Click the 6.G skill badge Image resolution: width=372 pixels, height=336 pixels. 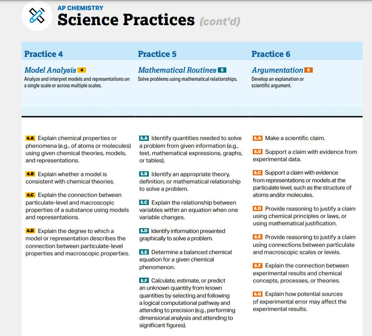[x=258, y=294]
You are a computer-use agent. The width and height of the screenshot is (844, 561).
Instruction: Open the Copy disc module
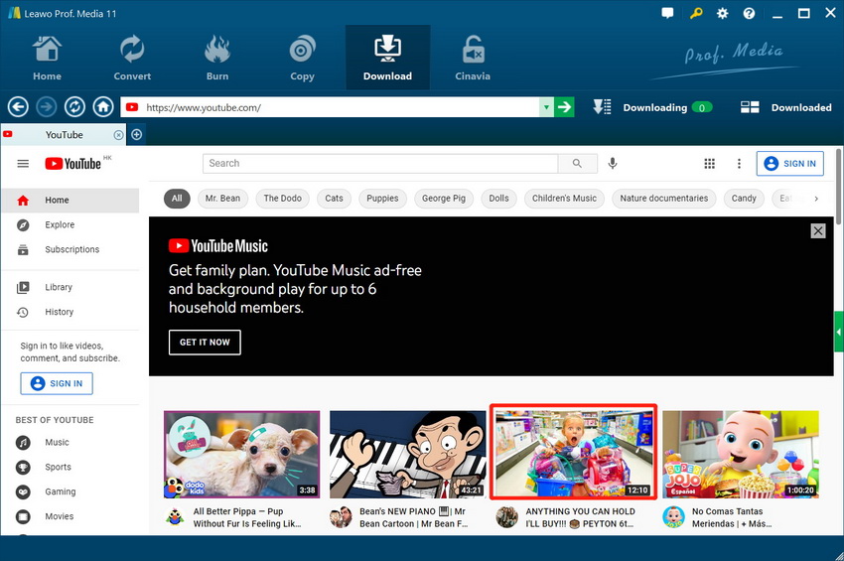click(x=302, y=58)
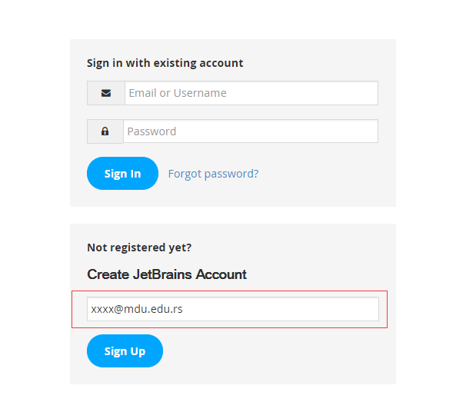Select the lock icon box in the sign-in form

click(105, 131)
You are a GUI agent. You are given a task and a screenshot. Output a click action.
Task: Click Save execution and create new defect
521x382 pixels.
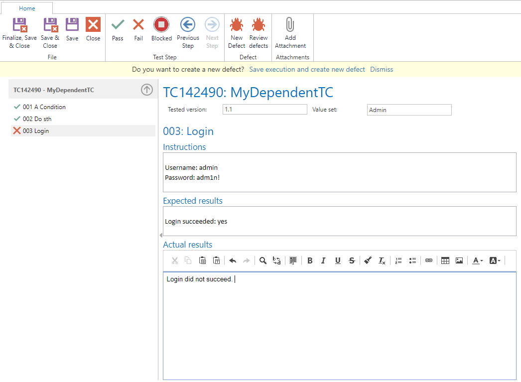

* Your assignment: Go over the entries above and say how many lines hold the string "screenshot", with no other text.

* Answer section: 2